En uno de los barrios más exclusivos de Los Ángeles, donde la riqueza y el estatus reinan, vive una mujer llamada Maggie Callaway. No era la más rica ni la más poderosa, pero sin duda actuaba como si fuera la reina del barrio. Con su cabello castaño oscuro siempre recogido, sus chaquetas plateadas y elegantes vestidos morados, y una actitud más elegante que sus tacones, Maggie se enorgullecía de ser la autoproclamada guardiana del barrio. Lo vigilaba todo. Para ella, se trataba de control: no solo de mantener la paz, sino de decidir quién pertenecía y quién no.
Maggie se había propuesto asegurar que solo la gente “adecuada” viviera en el barrio: gente educada, respetuosa y, en su opinión, merecedora de su riqueza y prestigio. Con binoculares en mano, vigilaba desde su ventanal, observando meticulosamente cada rostro desconocido, cada vehículo no homologado, cada paquete extraviado. Era un trabajo a tiempo completo, uno que se tomaba muy en serio.
Así que, cuando la leyenda del baloncesto Patrick Mahomes, uno de los quarterbacks más emblemáticos de la historia de la NFL, se mudó al barrio, Maggie no estaba nada contenta. Su imponente figura de 1,90 m y su actitud amigable perturbaron el orden que ella había cultivado con tanto esmero. Cuando lo vio bajar de su lujosa camioneta, riendo con los de la mudanza y charlando con los vecinos, algo en Maggie se quebró. ¿Quién era este tipo y por qué se entrometía en su mundo meticulosamente controlado?
Pasaron los días y Maggie se irritó cada vez más. Lo observaba desde la ventana; su risa estruendosa resonaba por la calle, su presencia era imponente. Pero la gota que colmó el vaso llegó una tarde, mientras Maggie estaba sentada en el porche, saboreando su cóctel favorito: un gin-tonic bien frío. Lo vio caminando hacia su buzón, con los brazos ondulándose bajo su camiseta sin mangas. Mientras revisaba su correo con indiferencia, el corazón de Maggie latía con fuerza. ¿Qué estaba haciendo? Tomó sus binoculares y amplió la imagen, solo para darse cuenta de que estaba tocando un buzón. ¿Era suyo ?
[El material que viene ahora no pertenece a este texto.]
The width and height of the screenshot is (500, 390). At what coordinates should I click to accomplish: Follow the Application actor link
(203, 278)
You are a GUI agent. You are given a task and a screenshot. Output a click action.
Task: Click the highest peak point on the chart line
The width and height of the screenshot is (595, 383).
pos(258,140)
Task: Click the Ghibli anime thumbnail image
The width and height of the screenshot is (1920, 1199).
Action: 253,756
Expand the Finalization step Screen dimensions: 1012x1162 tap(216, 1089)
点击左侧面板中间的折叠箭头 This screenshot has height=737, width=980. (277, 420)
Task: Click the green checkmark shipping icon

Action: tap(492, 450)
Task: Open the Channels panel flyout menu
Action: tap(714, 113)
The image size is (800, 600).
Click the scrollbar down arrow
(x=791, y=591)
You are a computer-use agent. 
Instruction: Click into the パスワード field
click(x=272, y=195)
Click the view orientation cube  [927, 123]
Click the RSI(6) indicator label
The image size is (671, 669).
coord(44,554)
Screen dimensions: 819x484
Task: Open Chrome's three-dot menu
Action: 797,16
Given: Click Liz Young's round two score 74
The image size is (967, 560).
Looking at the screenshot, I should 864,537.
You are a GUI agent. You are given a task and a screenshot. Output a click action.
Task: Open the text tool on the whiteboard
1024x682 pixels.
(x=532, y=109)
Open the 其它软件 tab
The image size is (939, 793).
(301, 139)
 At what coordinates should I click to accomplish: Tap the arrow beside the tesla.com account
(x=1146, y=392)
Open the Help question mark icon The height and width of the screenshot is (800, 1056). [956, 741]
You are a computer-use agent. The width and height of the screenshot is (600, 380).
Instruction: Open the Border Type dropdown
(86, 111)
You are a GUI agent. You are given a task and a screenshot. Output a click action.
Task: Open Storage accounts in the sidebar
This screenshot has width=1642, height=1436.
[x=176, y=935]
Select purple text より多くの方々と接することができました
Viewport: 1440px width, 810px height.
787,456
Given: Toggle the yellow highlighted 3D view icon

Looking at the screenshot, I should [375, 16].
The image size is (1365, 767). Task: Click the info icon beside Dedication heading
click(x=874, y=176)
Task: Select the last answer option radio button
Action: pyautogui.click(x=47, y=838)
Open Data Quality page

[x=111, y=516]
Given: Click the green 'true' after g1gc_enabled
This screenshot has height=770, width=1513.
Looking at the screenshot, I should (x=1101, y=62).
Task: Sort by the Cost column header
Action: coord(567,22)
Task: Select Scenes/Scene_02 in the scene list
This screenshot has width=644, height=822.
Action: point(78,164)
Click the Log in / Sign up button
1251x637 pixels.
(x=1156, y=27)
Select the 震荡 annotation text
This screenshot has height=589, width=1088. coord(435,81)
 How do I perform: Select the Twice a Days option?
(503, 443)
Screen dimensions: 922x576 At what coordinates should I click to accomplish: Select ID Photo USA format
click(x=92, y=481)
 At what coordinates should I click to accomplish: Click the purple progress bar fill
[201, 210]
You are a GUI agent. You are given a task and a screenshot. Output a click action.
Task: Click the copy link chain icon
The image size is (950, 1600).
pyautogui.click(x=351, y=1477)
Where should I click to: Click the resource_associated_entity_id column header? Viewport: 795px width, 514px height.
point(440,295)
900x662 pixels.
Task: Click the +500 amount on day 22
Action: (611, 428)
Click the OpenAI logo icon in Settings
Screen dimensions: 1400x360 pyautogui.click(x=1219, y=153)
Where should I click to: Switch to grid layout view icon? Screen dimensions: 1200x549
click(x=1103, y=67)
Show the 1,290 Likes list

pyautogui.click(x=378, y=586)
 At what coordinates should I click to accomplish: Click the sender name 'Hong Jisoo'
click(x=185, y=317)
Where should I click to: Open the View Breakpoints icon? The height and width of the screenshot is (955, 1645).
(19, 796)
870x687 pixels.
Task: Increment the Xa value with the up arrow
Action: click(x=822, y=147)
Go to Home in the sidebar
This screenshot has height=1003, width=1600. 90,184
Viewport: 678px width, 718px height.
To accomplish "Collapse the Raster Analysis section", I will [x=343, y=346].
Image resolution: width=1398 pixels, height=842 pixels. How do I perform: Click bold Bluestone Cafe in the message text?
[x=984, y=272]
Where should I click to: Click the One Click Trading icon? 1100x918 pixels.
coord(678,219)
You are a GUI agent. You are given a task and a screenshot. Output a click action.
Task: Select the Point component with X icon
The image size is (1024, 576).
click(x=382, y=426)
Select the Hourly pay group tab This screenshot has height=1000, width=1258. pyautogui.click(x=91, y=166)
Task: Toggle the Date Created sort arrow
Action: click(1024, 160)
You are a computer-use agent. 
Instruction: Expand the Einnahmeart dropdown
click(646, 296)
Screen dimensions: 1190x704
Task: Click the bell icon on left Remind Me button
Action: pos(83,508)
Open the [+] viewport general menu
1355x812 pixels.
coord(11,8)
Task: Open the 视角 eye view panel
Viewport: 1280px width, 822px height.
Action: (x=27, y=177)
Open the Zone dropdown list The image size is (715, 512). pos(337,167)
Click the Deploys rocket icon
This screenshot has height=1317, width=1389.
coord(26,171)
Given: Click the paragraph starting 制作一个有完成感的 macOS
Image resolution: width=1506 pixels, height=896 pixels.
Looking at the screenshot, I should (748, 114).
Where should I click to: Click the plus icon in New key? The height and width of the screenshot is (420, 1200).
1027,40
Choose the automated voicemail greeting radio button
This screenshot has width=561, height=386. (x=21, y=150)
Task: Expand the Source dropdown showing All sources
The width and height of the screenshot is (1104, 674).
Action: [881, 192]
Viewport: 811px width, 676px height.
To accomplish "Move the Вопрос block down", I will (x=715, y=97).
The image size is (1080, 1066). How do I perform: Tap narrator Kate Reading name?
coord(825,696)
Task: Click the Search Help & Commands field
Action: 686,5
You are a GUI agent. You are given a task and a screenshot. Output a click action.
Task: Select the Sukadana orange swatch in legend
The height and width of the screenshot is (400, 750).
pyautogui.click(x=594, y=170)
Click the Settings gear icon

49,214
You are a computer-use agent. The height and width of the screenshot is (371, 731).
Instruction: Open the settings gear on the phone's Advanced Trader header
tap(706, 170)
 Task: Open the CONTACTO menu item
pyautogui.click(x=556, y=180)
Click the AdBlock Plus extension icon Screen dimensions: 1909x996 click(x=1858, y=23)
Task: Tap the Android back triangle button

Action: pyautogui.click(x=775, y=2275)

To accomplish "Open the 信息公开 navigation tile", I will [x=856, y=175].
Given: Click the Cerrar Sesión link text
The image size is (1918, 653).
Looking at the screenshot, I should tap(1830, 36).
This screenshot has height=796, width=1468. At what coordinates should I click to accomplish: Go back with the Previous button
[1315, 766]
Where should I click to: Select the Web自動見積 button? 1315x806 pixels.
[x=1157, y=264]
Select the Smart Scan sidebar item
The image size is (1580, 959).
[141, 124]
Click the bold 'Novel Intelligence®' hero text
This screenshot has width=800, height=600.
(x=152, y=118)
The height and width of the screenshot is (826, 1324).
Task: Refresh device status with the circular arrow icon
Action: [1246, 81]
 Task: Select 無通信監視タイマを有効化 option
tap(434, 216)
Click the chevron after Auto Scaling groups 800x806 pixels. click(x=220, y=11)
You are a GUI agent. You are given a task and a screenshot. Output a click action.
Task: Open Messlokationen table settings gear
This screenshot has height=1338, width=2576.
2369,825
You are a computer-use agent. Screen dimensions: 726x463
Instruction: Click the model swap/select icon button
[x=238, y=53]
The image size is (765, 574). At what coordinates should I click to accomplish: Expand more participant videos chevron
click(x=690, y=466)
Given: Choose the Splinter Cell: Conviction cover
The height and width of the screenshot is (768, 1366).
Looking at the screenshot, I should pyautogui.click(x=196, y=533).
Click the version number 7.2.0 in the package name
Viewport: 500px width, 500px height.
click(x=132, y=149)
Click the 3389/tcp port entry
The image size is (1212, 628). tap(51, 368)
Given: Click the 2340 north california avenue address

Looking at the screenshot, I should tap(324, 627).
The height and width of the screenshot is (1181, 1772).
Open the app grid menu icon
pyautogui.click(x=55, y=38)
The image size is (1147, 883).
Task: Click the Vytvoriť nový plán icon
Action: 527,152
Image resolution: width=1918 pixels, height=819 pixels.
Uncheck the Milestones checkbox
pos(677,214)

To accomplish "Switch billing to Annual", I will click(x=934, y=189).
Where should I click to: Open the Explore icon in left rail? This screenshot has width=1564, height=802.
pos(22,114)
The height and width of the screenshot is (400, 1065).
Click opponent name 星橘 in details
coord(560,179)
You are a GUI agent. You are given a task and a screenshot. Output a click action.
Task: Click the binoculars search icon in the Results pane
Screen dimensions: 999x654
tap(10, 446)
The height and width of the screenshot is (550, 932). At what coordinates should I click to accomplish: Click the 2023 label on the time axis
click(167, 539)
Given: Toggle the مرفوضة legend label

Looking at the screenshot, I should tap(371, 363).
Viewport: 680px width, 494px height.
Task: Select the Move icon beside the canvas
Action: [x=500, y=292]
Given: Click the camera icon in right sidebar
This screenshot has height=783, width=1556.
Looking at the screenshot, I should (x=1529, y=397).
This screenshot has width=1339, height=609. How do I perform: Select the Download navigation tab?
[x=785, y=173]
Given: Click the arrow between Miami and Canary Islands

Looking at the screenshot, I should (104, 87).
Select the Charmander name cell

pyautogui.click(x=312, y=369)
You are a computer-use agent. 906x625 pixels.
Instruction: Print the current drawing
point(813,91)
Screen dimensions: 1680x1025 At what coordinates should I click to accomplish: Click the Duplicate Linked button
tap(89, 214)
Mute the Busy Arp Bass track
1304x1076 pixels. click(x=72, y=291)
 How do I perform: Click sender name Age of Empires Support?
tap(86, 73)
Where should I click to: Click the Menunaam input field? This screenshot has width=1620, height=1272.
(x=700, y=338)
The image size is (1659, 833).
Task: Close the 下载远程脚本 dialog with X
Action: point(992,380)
Su mente daba vueltas. Era eso: claramente estaba haciendo algo mal. Maggie apretó los dedos alrededor de su teléfono y, sin pensarlo, bajó furiosa por la entrada con su reluciente chaqueta plateada, haciendo resonar los tacones contra el pavimento. Se plantó frente a Patrick Mahomes, que estaba allí leyendo una carta, con una ceja arqueada por la curiosidad.
—¿Qué crees que estás haciendo? —preguntó Maggie con un tono acusador en su voz.
Patrick Mahomes bajó la mirada hacia el fajo de cartas que tenía en la mano y luego la miró a ella. «Recogiendo mi correo».
Maggie se burló. “¿Tu correo? Llevo años viviendo aquí y nunca te había visto”.
Patrick dejó escapar un profundo suspiro; su paciencia se estaba agotando. “Bueno, ahora lo tienes”.
Pero Maggie no había terminado. “No sé quién te crees, pero este barrio es para residentes de verdad “.
Patrick le dedicó una sonrisa divertida y negó con la cabeza. «Señora, soy residente ».
Maggie apretó con más fuerza su teléfono. «No te creo». Sin dudarlo, marcó el 911.
“911, ¿cuál es su emergencia?” se escuchó la voz del operador.
Maggie habló rápidamente, con la voz teñida de un falso pánico. «Hay un hombre sospechoso fuera de una casa, revisando correo que no es suyo. Creo que se hace pasar por el dueño».
Patrick se quedó allí, parpadeando con incredulidad. Dejó caer los brazos a los costados. “¿Hablas en serio?”
—Sí —espetó Maggie, con los ojos brillantes de triunfo al mirarlo. Pero entonces Patrick hizo algo que la dejó atónita.